:: Extracted text ::
- - - -

Sergei B., the young coach of Pokemons, has found the big house which consists of nflats ordered in a row from left to right. It is possible to enter each flat from the street. It is possible to go out from each flat. Also, each flat is connected with the flat to the left and the flat to the right. Flat number 1 is only connected with the flat number 2 and the flat number n

 is only connected with the flat number n - 1.

There is exactly one Pokemon of some type in each of these flats. Sergei B. asked residents of the house to let him enter their flats in order to catch Pokemons. After consulting the residents of the house decided to let Sergei B. enter one flat from the street, visit several flats and then go out from some flat. But they won't let him visit the same flat more than once.

Sergei B. was very pleased, and now he wants to visit as few flats as possible in order to collect Pokemons of all types that appear in this house. Your task is to help him and determine this minimum number of flats he has to visit.

- - - -

:: Dataset excerpt ::
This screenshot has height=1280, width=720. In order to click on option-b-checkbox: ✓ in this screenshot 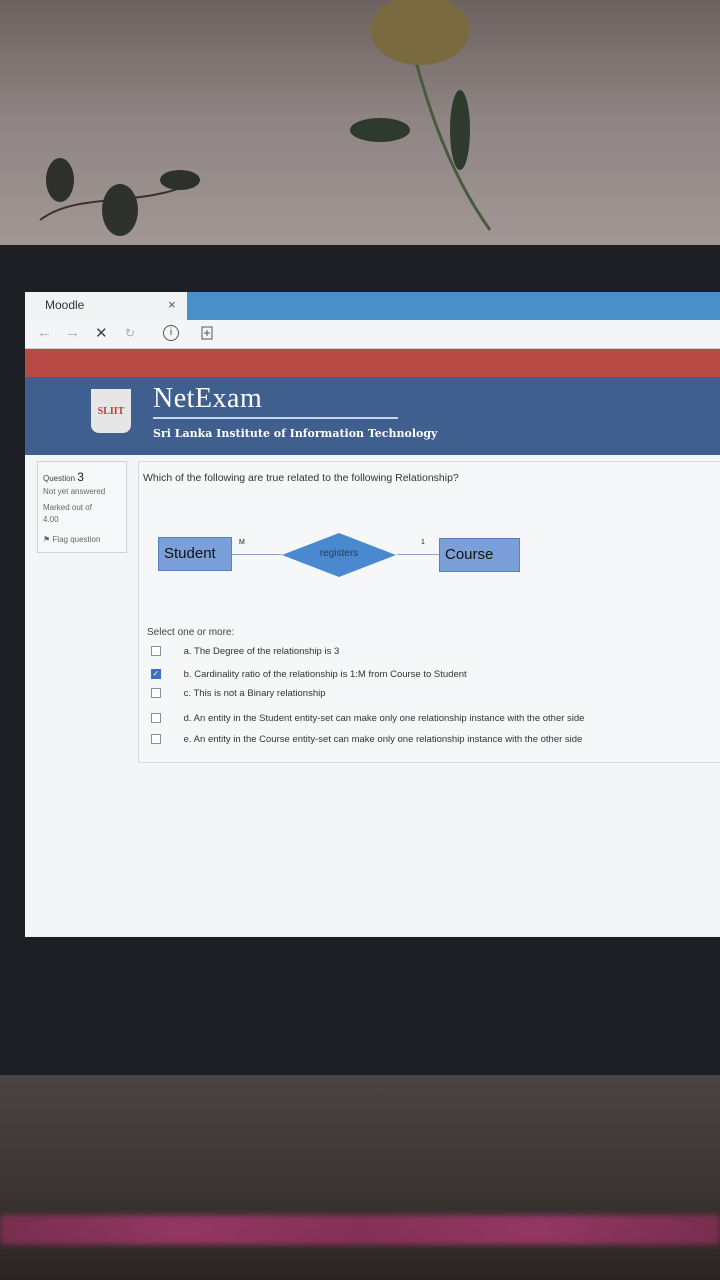, I will do `click(156, 674)`.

- - - -

:: Your task ::
Pick up the problem statement about Sergei B. catching Pokemons in the row of flats and continue it from its last sentence.

:: Exercise output ::
Input

The first line contains the integer n (1 ≤ n ≤ 100 000) — the number of flats in the house.

The second line contains the row s with the length n, it consists of uppercase and lowercase letters of English alphabet, the i-th letter equals the type of Pokemon, which is in the flat number i.

Output

Print the minimum number of flats which Sergei B. should visit in order to catch Pokemons of all types which there are in the house.

Examples

Input

3
AaA

Output

2

Input

7
bcAAcbc

Output

3

Input

6
aaBCCe

Output

5

Note

In the first test Sergei B. can begin, for example, from the flat number 1 and end in the flat number 2.

In the second test Sergei B. can begin, for example, from the flat number 4 and end in the flat number 6.

In the third test Sergei B. must begin from the flat number 2 and end in the flat number 6.

題目大意：又n個房間，從左到右排列，每個房間有一隻口袋妖怪，相鄰的房間時相通的， 每個房間只能進一次，問捕獲所有種類的口袋妖怪進入房間的最小個數

解題思路：直接使用尺取法的模板就行了，注意r走到L最右邊但不是最優解，L還可以往右移動這種情況，所以我們可以使用兩重迴圈來解決

AC程式碼：

#include<iostream>
#include<map>
#include<set>
using namespace std;
const int maxn=1e5+10;
int main()
{
	set<char> def;
	map<char,int>num;
	int n;
	char a[maxn],ch;
	cin>>n;
	for(int i=0;i<n;i++)
	{
		cin>>ch;
		a[i]=ch;
		def.insert(ch);
	}
	int k=def.size();//口袋妖怪的種類數
	int l=0,r=0,sum=0,ans=n;
	while(1)//兩層迴圈為了防止當r走到最右邊時，l還可以往左走的情況 
	{
		while(r<n&&sum<k)
		{
			if(num[a[r]]==0)//沒出現過 
				sum++;//以捕獲的口袋妖怪數量 
			num[a[r]]++; 
			r++; 
		}
		if(sum<k)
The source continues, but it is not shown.